Bharti Hexacom and Indus Towers

  1. Bharti Hexacom:

    • Maintains a “Buy” rating with:

      • One-year Target Price: ₹1,445

      • Three-year Target Price: ₹1,980

    • Positioned as a midcap pure-play on wireless ARPU growth, Hexacom offers a 15% IRR potential over three years.

  2. Indus Towers:

    • Rated as “Hold” with a target price of ₹350.

    • The outlook is tempered by VIL’s precarious financial health, which poses risks to Indus Towers’ long-term survivability.

The Big Picture: Telecom Sector Outlook

Winners:

  • Bharti Airtel and Jio are well-placed to thrive, supported by frequent tariff hikes, capex normalization, and robust FCF growth.
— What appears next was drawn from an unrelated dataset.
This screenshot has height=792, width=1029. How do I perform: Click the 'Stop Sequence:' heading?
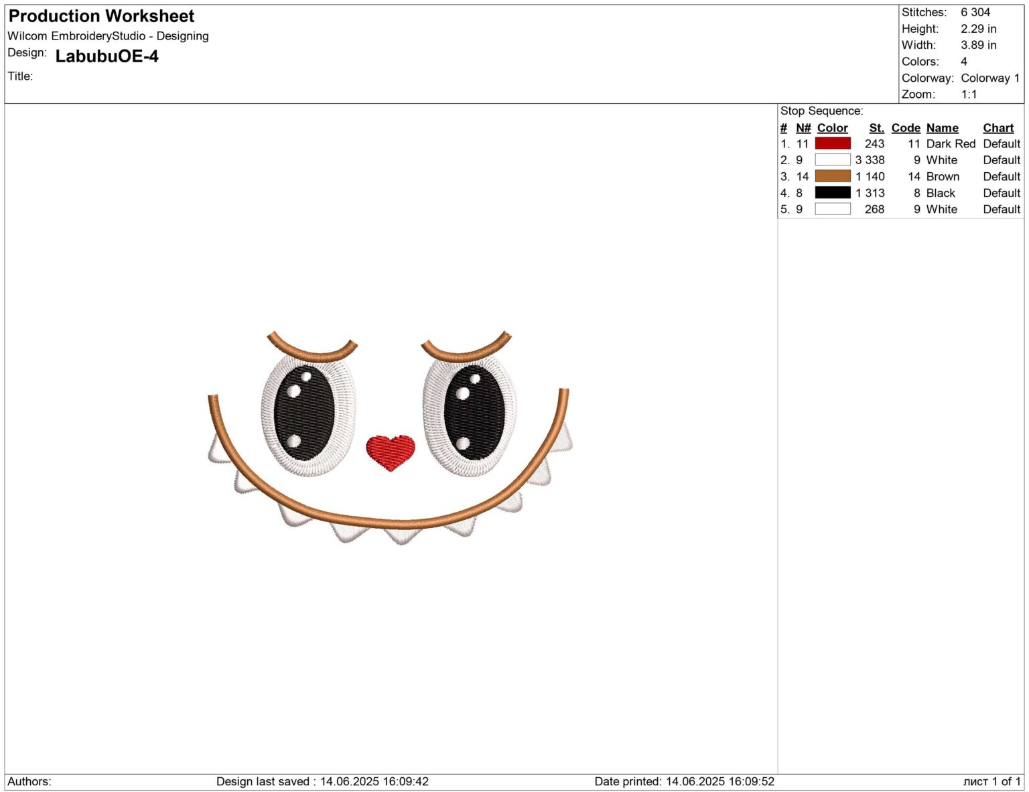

  • These factors could position both players as net cash positive by FY29-30, bolstering their financial stability and market leadership.

Struggles:

  • Vodafone Idea’s survival hinges on steep tariff hikes, government intervention, and aggressive capex investments. Without these, the company risks dilution of ownership and potential marginalization.

A Tale of Contrasts

The Indian telecom sector presents a stark contrast: while Bharti Airtel and Jio continue to capitalize on industry consolidation, Vodafone Idea faces an uphill battle for sustainability. Investors are advised to tread cautiously, keeping an eye on tariff trends, capex plans, and policy developments.

Disclaimer:
This article is intended for informational purposes only and does not constitute investment advice. Consult a financial advisor before making investment decisions.